---- Input data
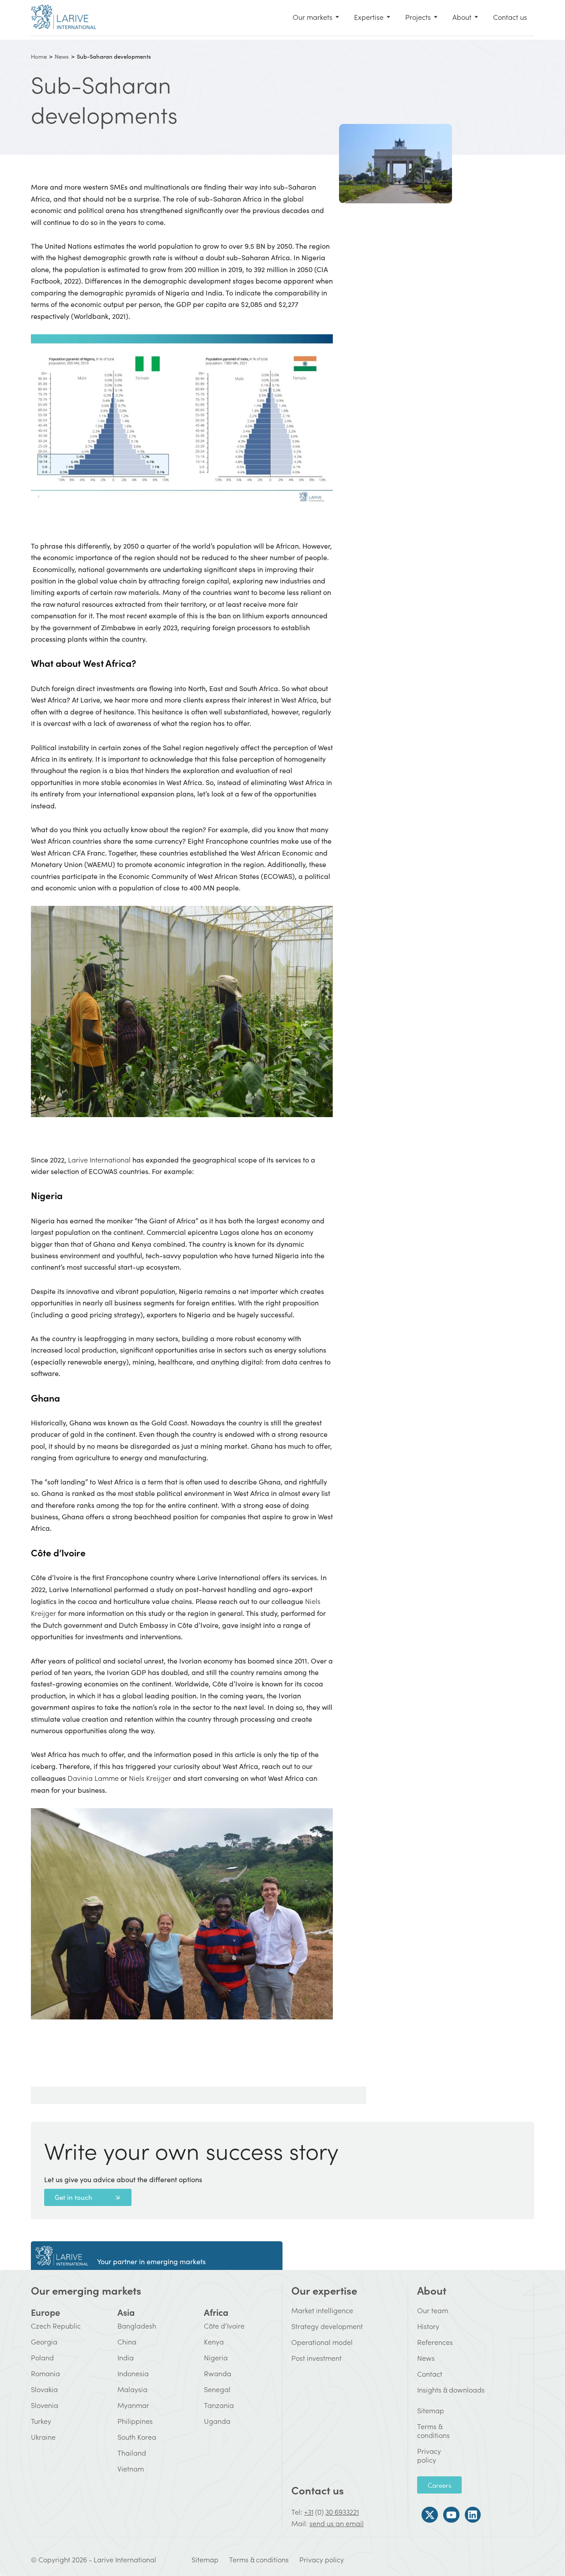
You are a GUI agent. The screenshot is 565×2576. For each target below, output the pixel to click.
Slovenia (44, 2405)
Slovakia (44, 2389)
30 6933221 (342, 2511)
--------
---- Input data
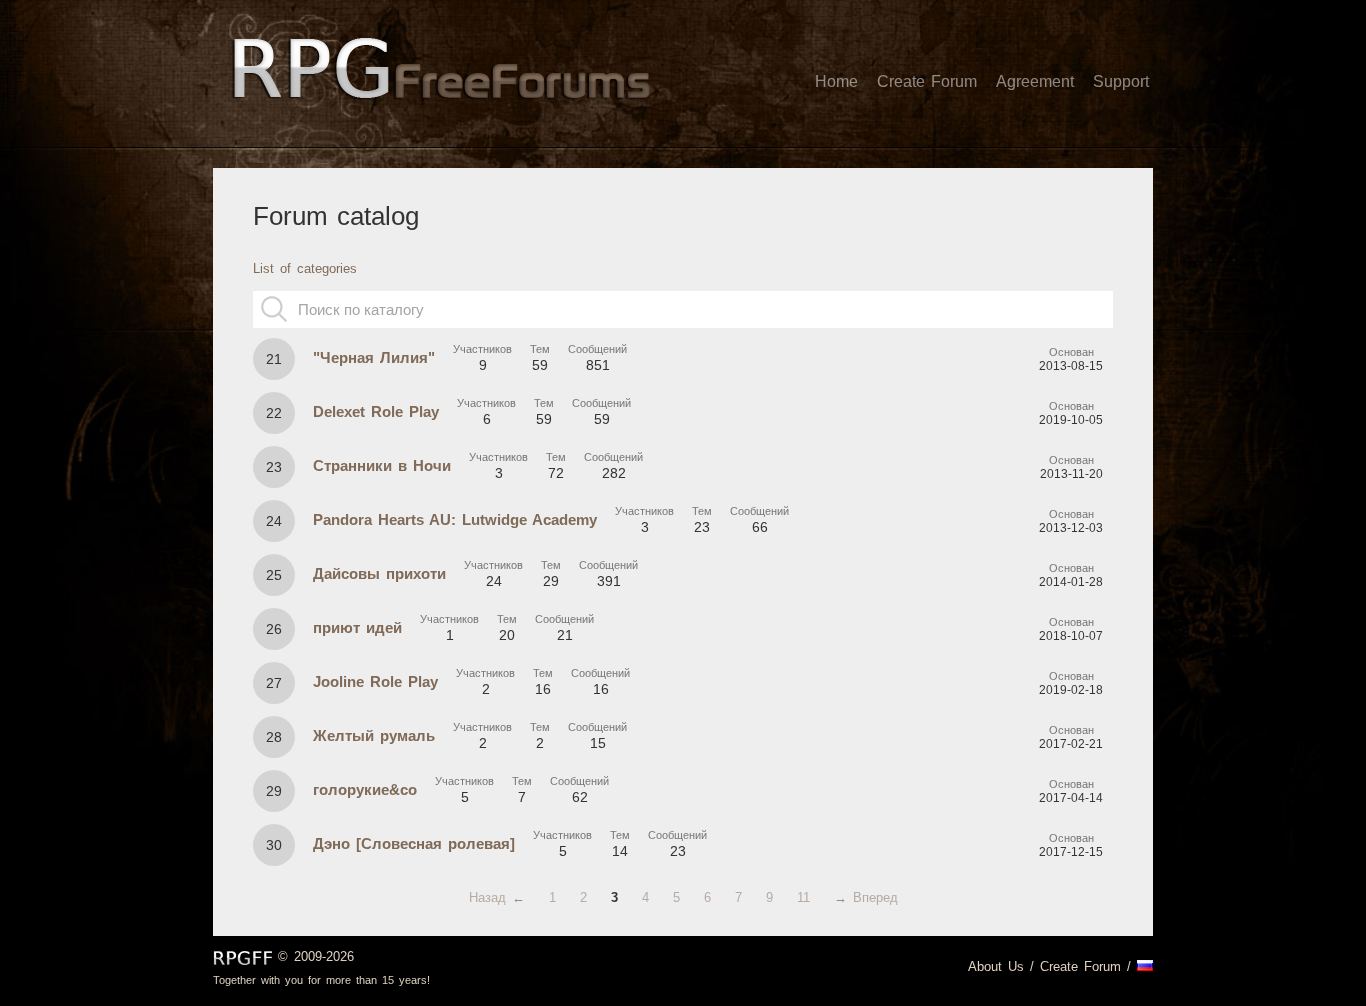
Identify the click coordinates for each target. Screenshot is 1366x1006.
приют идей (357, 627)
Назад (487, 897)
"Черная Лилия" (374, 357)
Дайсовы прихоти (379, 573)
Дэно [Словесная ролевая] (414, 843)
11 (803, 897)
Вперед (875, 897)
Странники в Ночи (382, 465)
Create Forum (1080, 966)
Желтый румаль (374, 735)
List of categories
--------
[Problem details] What you give back should be only the lines of the records above, starting at the line with "You are a GUI" and ending at the line with "30 6933221 (342, 2511)", restated word for word.

[Reply to the task]
You are a GUI agent. The screenshot is 565×2576. For each target below, output the pixel to click.
Slovenia (44, 2405)
Slovakia (44, 2389)
30 6933221 (342, 2511)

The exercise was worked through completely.